Alla vigilia dell’appuntamento con Matteo Renzi, in visita in Umbria, per le sua campagna delle Primarie di coalizione, il sindaco di Pietralunga Mirko Ceci si schiera apertamente con i «rottamatori»: «Siamo pochi nell’apparato ma molti fuori». Questo il liet motiv delle sue dichiarazioni.
Ma quali sono le ragioni che spingono il sindaco di Pietralunga, uno dei pochi, pochissimi sindaci umbri ad orientarsi verso il fronte ‘renziano’ (gli altri ad oggi sarebbero il sindaco di Corciano, quello di Gubbio e quello di Tuoro) ad optare per il parigrado di Firenze?
«Innanzitutto la mia è una scelta che compio nel Pd e nel centrosinistra, tengo a ribadire per evitare qualsiasi fraintendimento. Una scelta di coerenza politica che incarna lo spirito maggioritario del Pd nato nel 2007 con Veltroni e che fa propria l’agenda politica del governo Monti, con le dovute correzioni e integrazioni, ma senza mandare al macero quello che di buono fino ad oggi è stato fatto. Ecco credo che Renzi rappresenti appieno la mia idea di futuro del Paese: un sistema maggioritario che eviti gli errori del passato della frammentazione e delle contraddizioni che hanno portato a 20 anni di ‘berlusconismo’».

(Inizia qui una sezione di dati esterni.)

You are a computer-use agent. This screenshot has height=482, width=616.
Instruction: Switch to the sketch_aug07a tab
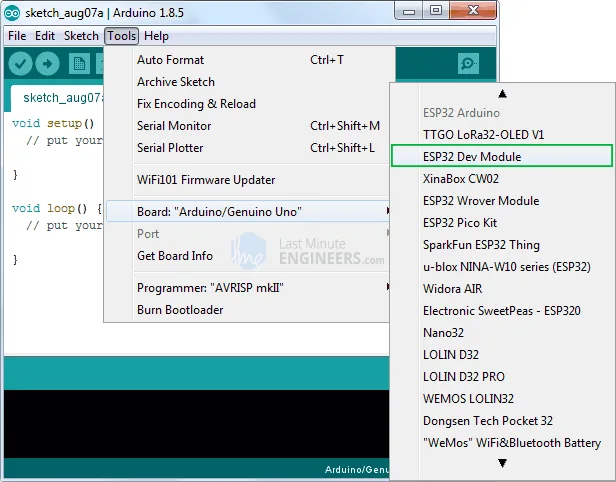(58, 98)
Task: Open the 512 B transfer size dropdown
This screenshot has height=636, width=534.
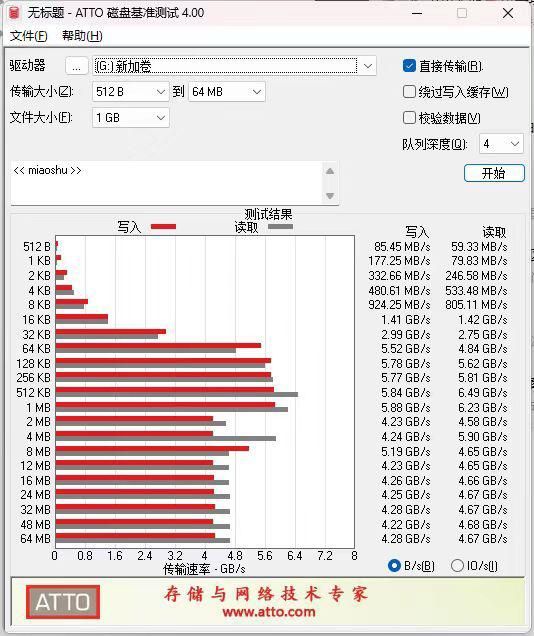Action: coord(131,92)
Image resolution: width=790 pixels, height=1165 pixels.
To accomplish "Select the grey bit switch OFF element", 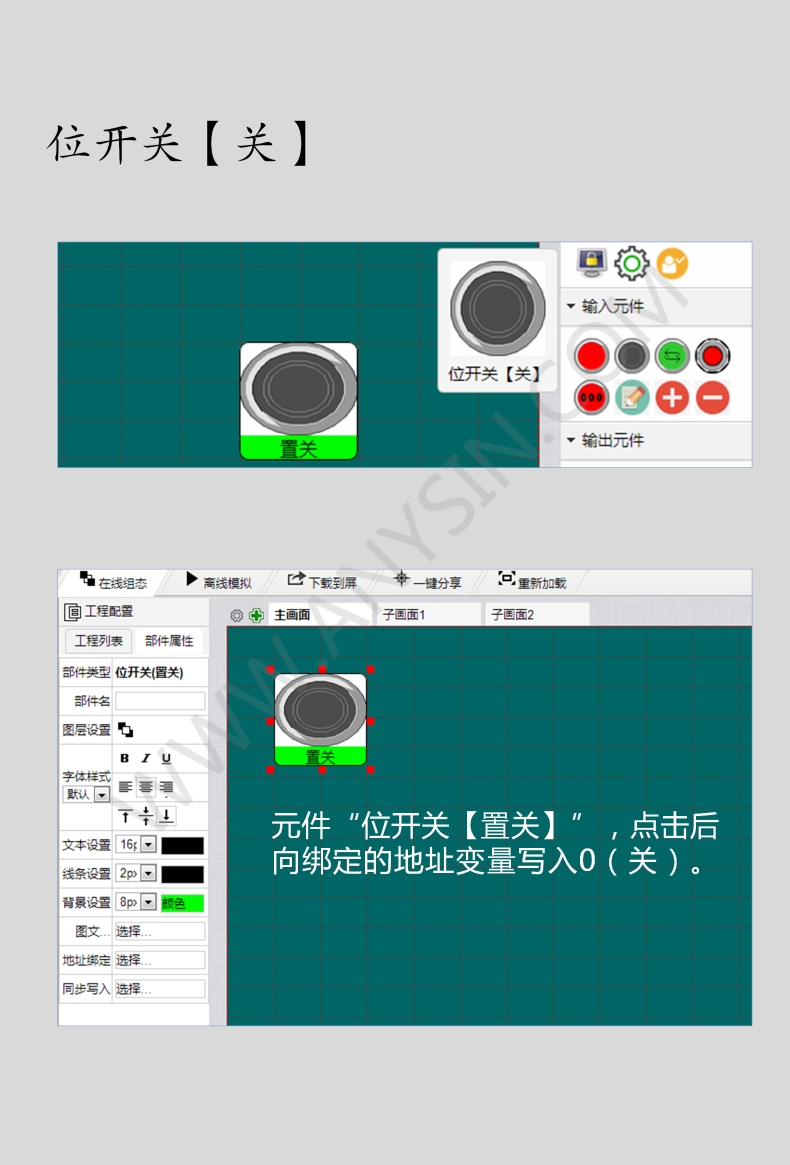I will (632, 355).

Ma Renzi è anche portatore di un messaggio ben più radicale, no?
Credo che l’Italia abbia bisogno di ricette innovative per essere epurata dalla grave crisi economica in cui si trova. Credo inoltre che abbia bisogno di riforme istituzionali e di rinnovamento delle proprie strutture dirigenziali. E questo non può essere fatto da soggetti che per vent’anni hanno avuto ruoli preminenti a livello nazionale.

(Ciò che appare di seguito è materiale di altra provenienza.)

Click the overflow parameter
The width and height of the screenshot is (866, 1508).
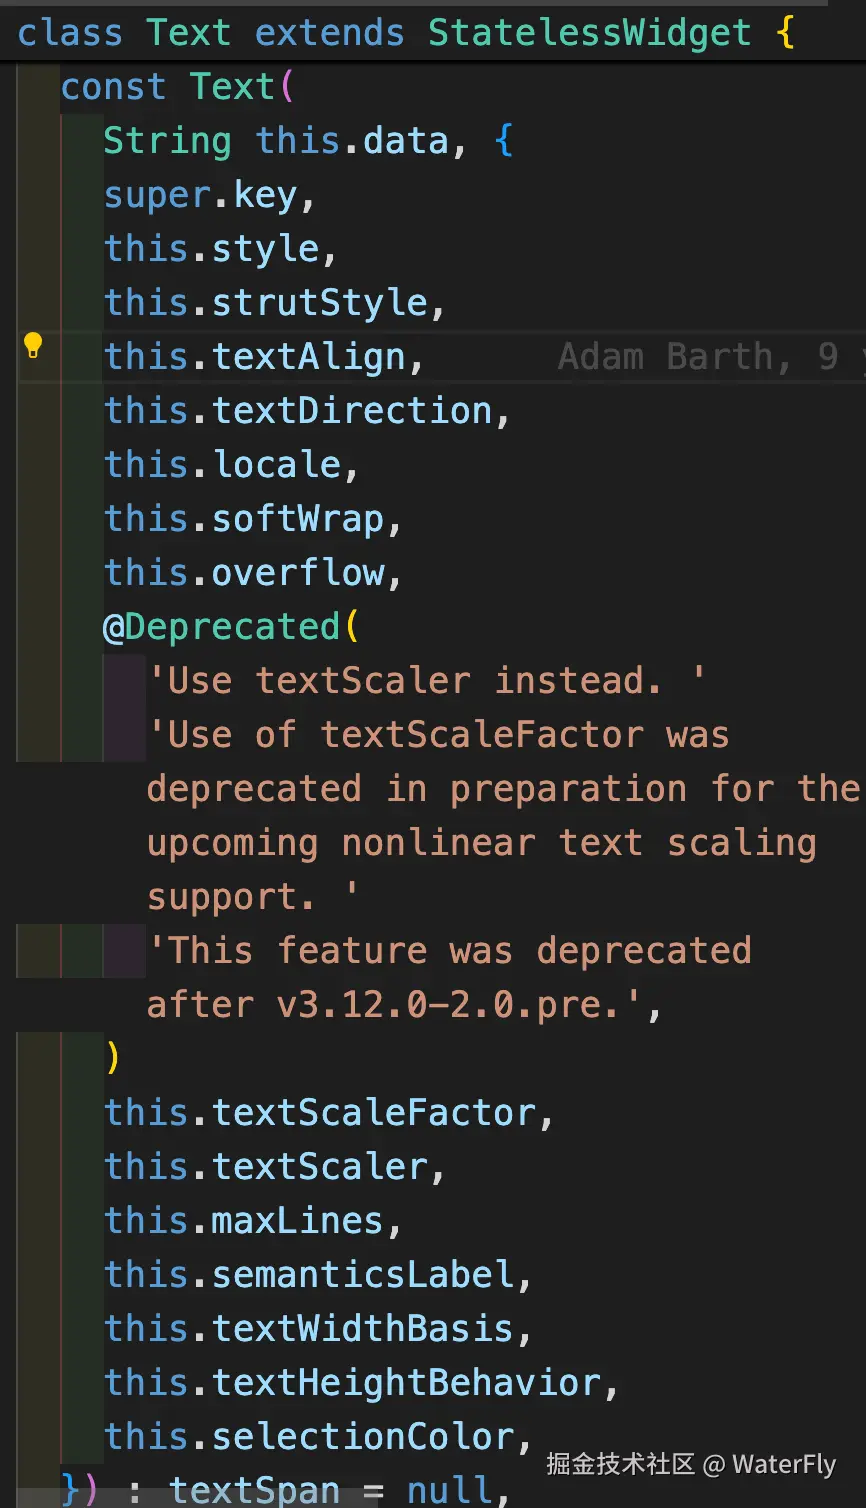(297, 573)
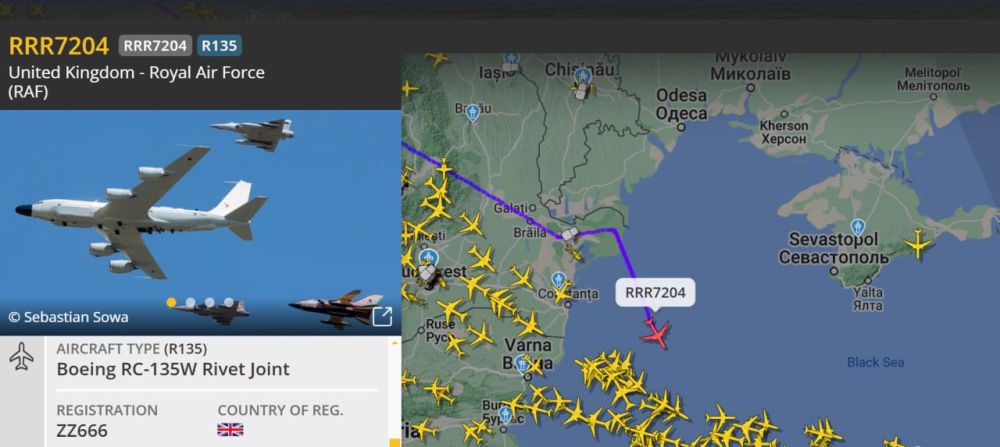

E’ chiaro a chi si rivolge. Ma qual è la temperatura che lei registra in Umbria in vista delle primarie?
Siamo, diciamo così, outsider, ovvero fuori dalla classe dirigente, pochi nei palazzi ma molti nel territorio, tra la gente comune. Un dato per tutti che mi dicono si registra anche altrove e cioè che nel mio territorio sono nati comitati spontanei a cui aderiscono molti cittadini. La nostra convinzione è quella di percorrere una reale opzione di cambiamento. Ovviamente saranno le votazioni a dare il verdetto finale. Ma credo che ci saranno ottime sorprese al di là di ogni pronostico.
Come è il rapporto con il Pd per i ‘Renziani’?
Non mi pongo il problema dei rapporti con il partito per il semplice fatto che non vedo problemi. Il nostro è un partito che ha deliberato per le Primarie quindi discorsi su divisioni, contrapposizioni, ostacoli o cose di questo tipo non dovrebbero proprio essere presi in considerazione.